• WHAT YOU SHOULD DO: Filter the entries down to the lines holding "Select", then copy those lines.

• RECORDS FOR THIS TASK:
***

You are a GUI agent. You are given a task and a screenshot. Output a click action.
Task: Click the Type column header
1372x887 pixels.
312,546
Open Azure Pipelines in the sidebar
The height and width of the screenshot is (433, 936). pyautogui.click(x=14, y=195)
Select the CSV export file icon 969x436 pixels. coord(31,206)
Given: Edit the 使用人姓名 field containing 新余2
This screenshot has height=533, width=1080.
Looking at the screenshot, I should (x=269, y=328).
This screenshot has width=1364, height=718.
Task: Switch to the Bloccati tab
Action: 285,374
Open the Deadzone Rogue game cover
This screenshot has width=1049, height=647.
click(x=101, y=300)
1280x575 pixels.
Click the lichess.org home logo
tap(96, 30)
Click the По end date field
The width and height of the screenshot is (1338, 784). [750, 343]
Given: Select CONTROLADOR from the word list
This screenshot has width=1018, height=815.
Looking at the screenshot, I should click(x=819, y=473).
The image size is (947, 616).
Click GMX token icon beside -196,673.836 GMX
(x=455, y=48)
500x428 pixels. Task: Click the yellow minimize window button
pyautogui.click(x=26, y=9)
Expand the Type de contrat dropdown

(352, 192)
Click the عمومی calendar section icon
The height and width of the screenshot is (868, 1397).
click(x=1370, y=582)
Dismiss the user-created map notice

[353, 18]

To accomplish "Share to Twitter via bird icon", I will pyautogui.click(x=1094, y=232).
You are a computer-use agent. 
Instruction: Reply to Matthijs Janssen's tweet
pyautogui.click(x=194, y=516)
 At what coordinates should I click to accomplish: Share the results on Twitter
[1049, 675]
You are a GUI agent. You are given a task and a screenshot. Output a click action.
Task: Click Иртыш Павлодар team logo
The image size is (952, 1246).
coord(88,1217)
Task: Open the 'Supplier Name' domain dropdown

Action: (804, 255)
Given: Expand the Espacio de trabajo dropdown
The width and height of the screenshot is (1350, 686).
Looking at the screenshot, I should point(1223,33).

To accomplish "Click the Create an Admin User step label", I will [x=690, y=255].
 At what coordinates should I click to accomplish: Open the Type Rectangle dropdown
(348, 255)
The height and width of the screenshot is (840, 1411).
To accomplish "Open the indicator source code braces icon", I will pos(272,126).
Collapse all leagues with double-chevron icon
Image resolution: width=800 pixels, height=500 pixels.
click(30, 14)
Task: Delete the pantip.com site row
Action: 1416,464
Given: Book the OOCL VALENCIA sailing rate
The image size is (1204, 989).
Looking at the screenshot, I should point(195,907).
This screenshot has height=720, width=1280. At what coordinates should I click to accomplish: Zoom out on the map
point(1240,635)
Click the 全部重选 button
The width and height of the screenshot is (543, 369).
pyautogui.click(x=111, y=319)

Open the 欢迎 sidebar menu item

***

• TASK ANSWER:
Select the CSV export file icon 969x436 pixels. coord(31,206)
Given: Select CONTROLADOR from the word list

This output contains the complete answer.